[Excerpted text]
------------------------------
The United States has been assisting in the fight against malaria and tropical diseases throughout the tropics. The question now arises is it ready to tackle these diseases on the home front?

In recent months CBS News reported that “Malaria cases in Florida and Texas are first locally acquired infections in U.S. in 20 years,” according to CDC. Local transmission of these 8 cases is the key concern because there are always imported cases from travelers to malaria endemic areas throughout the year. This has led to better planning of mosquito control activities. All of the Florida cases were found in Sarasota County. Although Anopheles mosquitoes still existed in the environment, they had not been infected in recent years.

Likewise Pensacola News Journal noted that, “Rising evidence is pointing to the possibility that leprosy has become endemic in the southeastern U.S. with Florida being named among the top reported states.” The paper explains that these Leprosy cases in central Florida account for nearly 20% of the national total, and that the state is considering instituting contact tracing.

Chagas disease may affect up to 300,000 people from Florida across to California, but an Emerging Pathogens Institute report shared in the Apopka Voice, explained that most cases remain undetected. While Chagas primarily affects people who have immigrated from Latin America, researchers are discovering locally acquired cases because the vector, the kissing bug, has been found in 29 states, and thus local transmission now occurs.
------------------------------
[Supplied entries]

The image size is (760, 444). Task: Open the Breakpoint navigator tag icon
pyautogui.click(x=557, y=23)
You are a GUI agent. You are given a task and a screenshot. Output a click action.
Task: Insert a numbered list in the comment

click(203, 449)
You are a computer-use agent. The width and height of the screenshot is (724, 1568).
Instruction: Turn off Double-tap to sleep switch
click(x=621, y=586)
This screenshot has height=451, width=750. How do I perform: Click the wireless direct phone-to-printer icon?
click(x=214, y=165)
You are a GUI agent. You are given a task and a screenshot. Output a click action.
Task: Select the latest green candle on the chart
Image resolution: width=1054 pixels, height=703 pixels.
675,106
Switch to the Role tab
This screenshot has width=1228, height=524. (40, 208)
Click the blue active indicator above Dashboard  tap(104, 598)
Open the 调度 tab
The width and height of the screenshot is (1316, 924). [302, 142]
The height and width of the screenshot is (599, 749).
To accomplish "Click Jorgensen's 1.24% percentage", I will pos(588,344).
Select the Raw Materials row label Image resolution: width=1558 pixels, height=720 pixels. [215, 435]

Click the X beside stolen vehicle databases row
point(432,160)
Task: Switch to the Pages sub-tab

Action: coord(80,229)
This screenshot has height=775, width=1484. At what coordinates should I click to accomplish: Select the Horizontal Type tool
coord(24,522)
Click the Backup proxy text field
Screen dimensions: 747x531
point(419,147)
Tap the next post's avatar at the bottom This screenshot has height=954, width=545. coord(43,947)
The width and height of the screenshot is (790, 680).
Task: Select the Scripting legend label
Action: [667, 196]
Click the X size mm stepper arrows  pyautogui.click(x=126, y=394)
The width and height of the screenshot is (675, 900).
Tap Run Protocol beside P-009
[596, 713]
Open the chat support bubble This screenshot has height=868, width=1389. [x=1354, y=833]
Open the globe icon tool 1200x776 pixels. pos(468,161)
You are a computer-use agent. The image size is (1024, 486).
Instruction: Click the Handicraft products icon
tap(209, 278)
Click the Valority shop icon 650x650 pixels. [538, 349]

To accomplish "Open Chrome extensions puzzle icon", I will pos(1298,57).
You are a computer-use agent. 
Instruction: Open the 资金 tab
------------------------------
[Required work]
**A)** Retype the passage of the text on tropical diseases in the U.S., starting at "The United States" and ending at "in recent years.".
**B)** According to the text on tropical diseases in the U.S., in which county were all of the Florida malaria cases found?
**C)** Carry on the text on tropical diseases in the U.S. from the point where it stops.
The items come from a different source than the text.

[Per-task outputs]
**A)**
The United States has been assisting in the fight against malaria and tropical diseases throughout the tropics. The question now arises is it ready to tackle these diseases on the home front?

In recent months CBS News reported that “Malaria cases in Florida and Texas are first locally acquired infections in U.S. in 20 years,” according to CDC. Local transmission of these 8 cases is the key concern because there are always imported cases from travelers to malaria endemic areas throughout the year. This has led to better planning of mosquito control activities. All of the Florida cases were found in Sarasota County. Although Anopheles mosquitoes still existed in the environment, they had not been infected in recent years.

**B)** Sarasota County

**C)**
An article in PLoS NTDs explains that Zika, Dengue, and Chikungunya viruses are spread in the southern and Gulf Coast states by members of the Aedes mosquito family, aided by changes in weather and climate patterns. Just as in other countries where NTDs are endemic, the US experience of these diseases also sees that, “poverty equates to substandard housing that exposes residents to insect vectors, a lack of access to sanitation and water, and degraded environments.”

Local, State and National health agencies in the US are starting to awaken to the fact that diseases which we thought were eliminated back in the mid-19th-century are making a comeback. At a minimum, funding and training are needed to equip our Health Departments with environmentally appropriate vector control measures, appropriate treatment regimens, and disease surveillance tools to tackle the same problems that are threatening the lives of people throughout low- and middle-income countries throughout the world.